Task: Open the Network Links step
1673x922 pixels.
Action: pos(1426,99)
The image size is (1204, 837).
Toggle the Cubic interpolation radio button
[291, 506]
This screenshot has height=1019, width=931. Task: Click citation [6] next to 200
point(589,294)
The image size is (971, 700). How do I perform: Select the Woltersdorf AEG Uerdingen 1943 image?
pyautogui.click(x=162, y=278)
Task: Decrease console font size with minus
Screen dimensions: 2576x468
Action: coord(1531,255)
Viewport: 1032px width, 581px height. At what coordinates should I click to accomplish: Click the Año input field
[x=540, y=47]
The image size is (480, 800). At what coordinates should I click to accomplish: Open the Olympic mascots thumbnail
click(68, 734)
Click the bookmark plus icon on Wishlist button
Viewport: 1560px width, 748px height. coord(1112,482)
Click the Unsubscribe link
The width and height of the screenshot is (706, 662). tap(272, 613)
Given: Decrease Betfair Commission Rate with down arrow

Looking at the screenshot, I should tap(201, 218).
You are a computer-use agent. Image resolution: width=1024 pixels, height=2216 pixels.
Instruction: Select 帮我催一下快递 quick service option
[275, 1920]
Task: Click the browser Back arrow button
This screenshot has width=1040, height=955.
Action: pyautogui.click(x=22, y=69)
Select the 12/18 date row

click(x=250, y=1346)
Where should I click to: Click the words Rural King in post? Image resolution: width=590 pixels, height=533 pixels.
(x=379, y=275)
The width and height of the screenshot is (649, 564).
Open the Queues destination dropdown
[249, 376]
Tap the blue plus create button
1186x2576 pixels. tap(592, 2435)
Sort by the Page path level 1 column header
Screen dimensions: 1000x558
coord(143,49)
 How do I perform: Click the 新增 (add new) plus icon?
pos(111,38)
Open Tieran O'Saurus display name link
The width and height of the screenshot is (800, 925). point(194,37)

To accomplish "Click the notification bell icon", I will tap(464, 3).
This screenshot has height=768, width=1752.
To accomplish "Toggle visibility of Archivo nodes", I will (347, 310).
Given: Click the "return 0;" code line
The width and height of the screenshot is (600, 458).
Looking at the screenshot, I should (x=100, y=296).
:::
◆ **WHAT TO PRODUCE**:
Go line by line through the records and copy those that contain the word "will".

◆ **ANSWER BELOW**:
To accomplish "Click the notification bell icon", I will tap(464, 3).
To accomplish "Toggle visibility of Archivo nodes", I will (347, 310).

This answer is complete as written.